TEKS KUTIPAN »

^^^^

Dalam jumpa pers di kantornya, Wakil Ketua Komnas Perempuan Yuniyanti Chuzaifah menjelaskan praktek hukuman mati di seluruh dunia sudah mulai ditinggalkan. Saat ini 140 negara sudah menghapus hukuman mati, sedangkan 65 negara lainnya, termasuk Indonesia, masih menerapkan.
Berdasarkan data dari Kementerian Luar Negeri, tambah Yuniyanti, terdapat 177 warga Indonesia/pekerja migran Indonesia di luar negeri yang terancam hukuman mati, terdiri dari 77 perempuan dan seratus lelaki. Mereka tersebar di enam negara, yaitu Arab Saudi, Uni Emirat Arab, Malaysia, Tiongkok, Singapura, dan Laos.
Yuniyanti menambahkan Komnas Perempuan sebagai salah satu lembaga hak asasi manusia berposisi menentang hukuman mati.
"Pertama-tama karena bertentangan dengan hak asasi manusia, baik dalam standar HAM internasional dan konstitusi Indonesia, setiap orang berhak untuk hidup serta berhak mempertahankan hidup dan kehidupannya. Kedua, hukuman mati bertentangan dengan tujuan penghukuman, yaitu untuk mencegah kejahatan dan menjaga ketertiban umum. Ketiga, hukuman mati tidak akan mencapai keadilan. Komnas perempuan percaya prasyarat mencapai keadilan adalah dengan kehidupan," ungkapnya.
Selanjutnya menurut Yuniyanti, sebagai bentuk konkret upaya Komnas Perempuan menghapus hukuman mati, dua tahun terakhir Komnas Perempuan memantau dampak hukuman mati terhadap perempuan pekerja migran dan keluarganya. Sebanyak 13 kasus perempuan pekerja migran menjadi terpidana mati dan keluarganya menjadi narasumber dalam pemantauan ini.
Yuniyanti mengatakan, dari fakta-fakta ditemukan dalam pemantauan ini, Komnas Perempuan menyimpulkan sejumlah hal. Kelas dan identitas perempuan pekerja migran berada di lapis paling bawah dan lemah membuat mereka rentan atas hukuman mati.

^^^^

CUPLIKAN DATA »
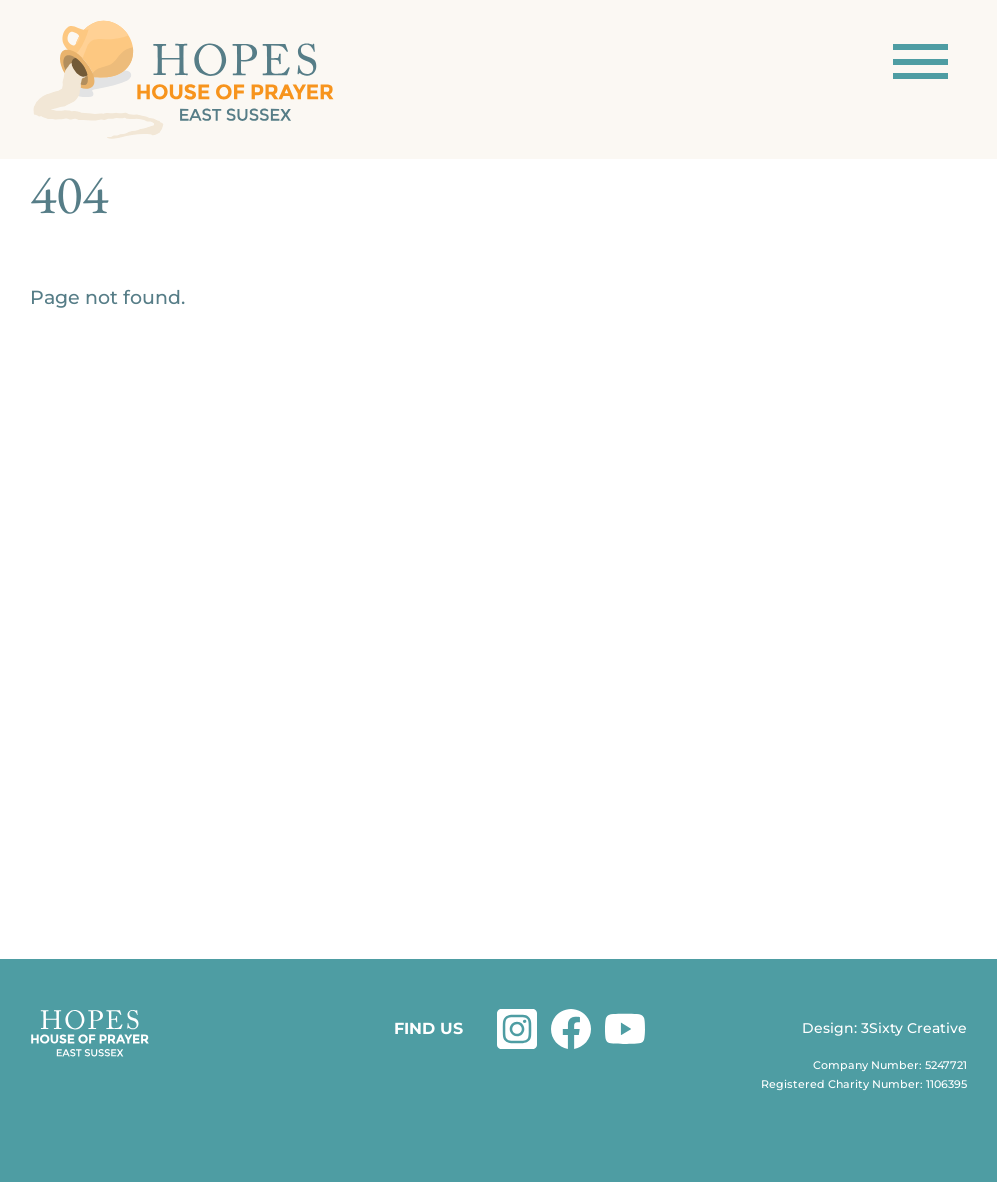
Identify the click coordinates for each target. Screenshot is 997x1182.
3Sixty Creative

^^^^

Salin tanpa perubahan bagian teks tentang hukuman mati, dari "Berdasarkan data dari" sampai "menentang hukuman mati.".

Berdasarkan data dari Kementerian Luar Negeri, tambah Yuniyanti, terdapat 177 warga Indonesia/pekerja migran Indonesia di luar negeri yang terancam hukuman mati, terdiri dari 77 perempuan dan seratus lelaki. Mereka tersebar di enam negara, yaitu Arab Saudi, Uni Emirat Arab, Malaysia, Tiongkok, Singapura, dan Laos.
Yuniyanti menambahkan Komnas Perempuan sebagai salah satu lembaga hak asasi manusia berposisi menentang hukuman mati.